As a physician, let me say that my heart goes out to Mr. Herrera’s family and friends. It should never happen. There is simply no adequate excuse.

Having trained at Parkland Hospital, I can say without a doubt that the staff is as caring and knowledgeable as any in the United States. The problem here is resources. Parkland has one of the busiest emergency rooms in the country. There is nowhere to put all of the patients. Every treatment room is full. There are stretchers with patients on them in the hallways of the ER. Doctors and nurses and physician assistants are seeing patients as fast as they can. To make matters worse, the rest of the hospital is usually full, too. Therefore, it is possible to admit a patient to the ER and for that patient to remain in the ER for several hours to several days because there is no bed availability in the rest of the hospital. This is of little consolation to the Herrera family but it is a fact. In my opinion, any patient that has waited more than 2 hours has waited too long.

The problem with indigent care in Dallas, Houston, Miami, Atlanta, Los Angeles, Chicago, New York and many other major cities is that it is overwhelming. We can point fingers at the large immigrant population. We can blame the economy. We can blame a healthcare system that has decreased reimbursement to hospitals every year for the past 15-20 years so it is much more difficult to expand when there is very little money for expansion.

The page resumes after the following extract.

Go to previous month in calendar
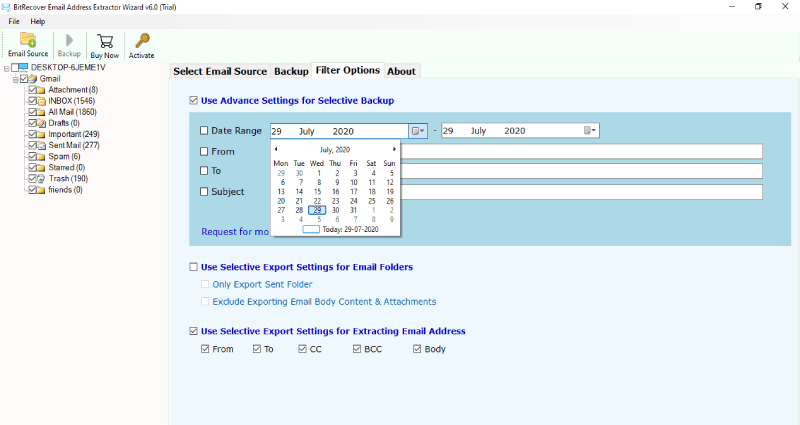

Parkland Memorial Hospital is a county hospital. Although it has expanded over the last 20 years, it has not kept pace with the population of Dallas County. This is a problem that no one really wants to address. If you’re a city councilman, where would you spend the city’s money? You can build satellite hospitals in the poor areas of Dallas or you could build parks and paved roads in the rich areas of Dallas. Granted, my analogy is not entirely fair but it isn’t entirely wrong either. There is little political will to pour hundreds of millions of dollars into a hospital that takes care of poor people.

This is a serious problem with the national discussion on health care. No one is talking about building more hospitals. We need more doctors and we need tens of thousands more nurses. We need more respiratory therapists and occupational therapists. We need more healthcare personnel. How do we do this? Where is the money going to come from? This is something that we need to be talking about so that we never again hear about a patient who is was in the ER for 19 hours.